Communication: Is Our Culture Failing Us?

"We live in a culture that barely acknowledges and rarely celebrates the arts or artists."  Dana Gioia, Chair for the U.S. National Endowment for the Arts

How many writers, artists, scientists can the average American name?

In a speech delivered to the graduating class of Stanford University, Dana Gioia decried the lack of interest in cultural figures (other than pop culture) in America today.

He claims that the cultural entities of today are all for the sake of entertainment. And so ultimately it follows that everything today comes with a price tag. When celebrities appear on radio or TV talk shows, their main, and often only, purpose is to push their book, movie, new TV show, or a new vote.

What has happened to American culture?

Fifty years ago, Gioia says, Americans could rattle off a laundry list of names, names prominent throughout the country. Carl Sandburg, Rachel Carson, Georgia O’Keeffe, these names were familiar to Americans outside the university or literary circles.

"I don’t think Americans were smarter then, but American culture was," he says. "Even the mass media placed a greater emphasis on presenting a broad range of human achievement."

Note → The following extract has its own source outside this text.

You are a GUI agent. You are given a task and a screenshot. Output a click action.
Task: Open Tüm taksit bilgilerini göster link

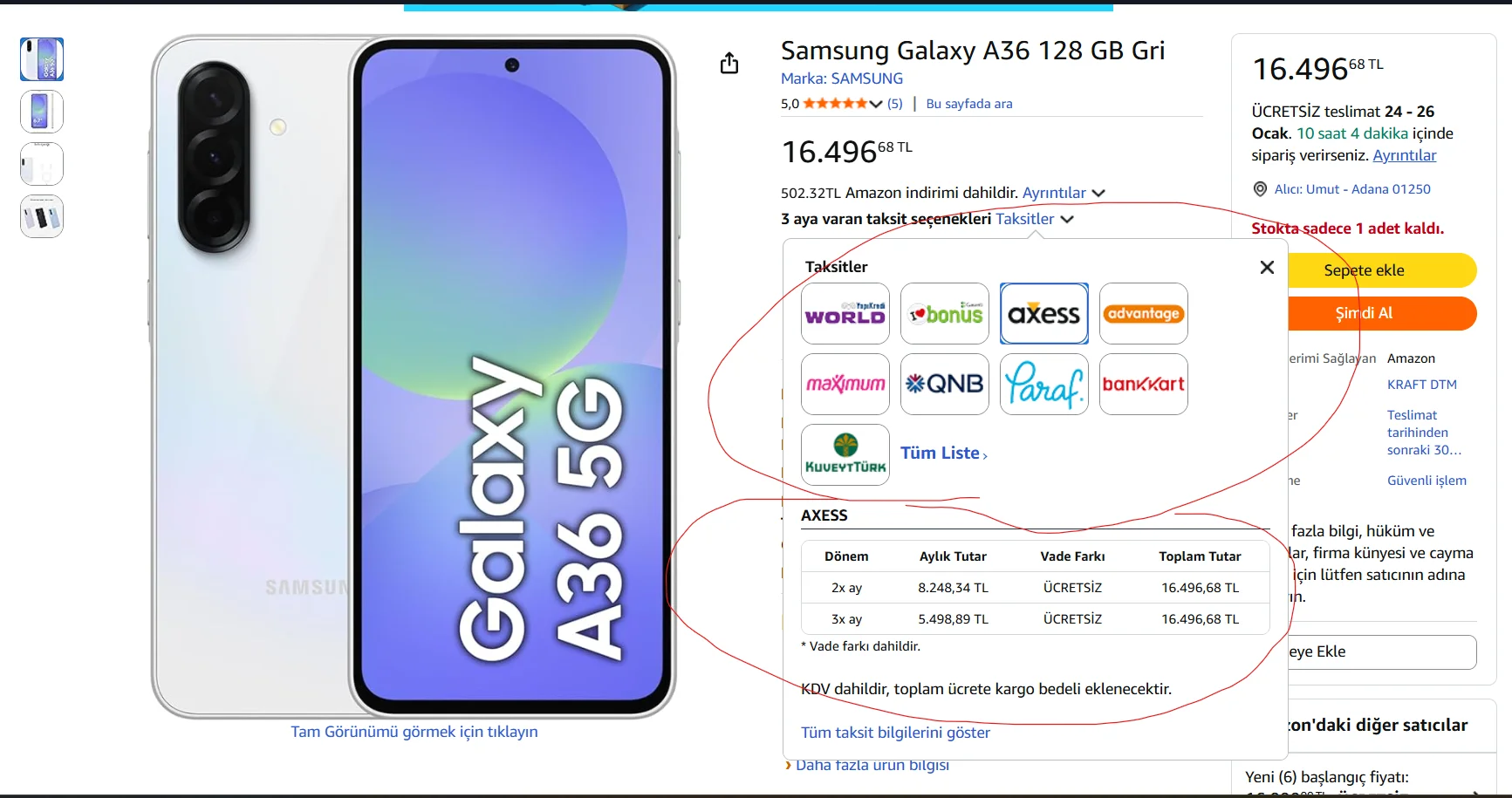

According to the Pew Research Center for the People & the Press, the average American knows less about current events today than they did in 1989. That is, unless written about in People or flashed on Entertainment Tonight. An exception, one might claim, is those who watch the Daily Show; those watchers can identify figures in the news far more ably than those who watch Fox News, which purports to being "fair and balanced."

Our American culture today is a world of popular icons which we spread throughout the world, dispersing our brand of entertainment widely and cheaply to others who desire Western culture. So that other countries can be part of pop culture, many countries end up with a double culture: their own indigenous one, plus our pop culture: tennis shoes and tee-shirts; Mickey Mouse and Britney Spears.

With the onset of instant information at our fingertips, via Google, Wikipedia and other internet sources, we no longer need to study to access facts and/or ideas.

The need to know is quickly rewarded by a click of the mouse. Without accessing other available resources for research (the "old-fashioned" kind, like the library, encyclopedia, dictionary) the fact seeker is rewarded with just that one fact they were seeking.

No off chance of running into unsought information, extra facts gleaned from in-depth research on a subject, as you might experience in the library stacks or while poring over a reference book. No. Just that one fact, then…..next click.

Malcolm Gladwell, in his book Blink, about intuition and cognition, tells a story about a group of art experts studying a piece of Greek sculpture. Because of decades of training and bone-deep knowledge, they quickly evaluated the sculpture and pronounce it a fake. This knowledge did not come by typing in "Greek sculpture" on the Yahoo search box or spending five minutes scanning a Wikipedia page on the subject. It came from years of training, research and learning, not from instant fact gleaning.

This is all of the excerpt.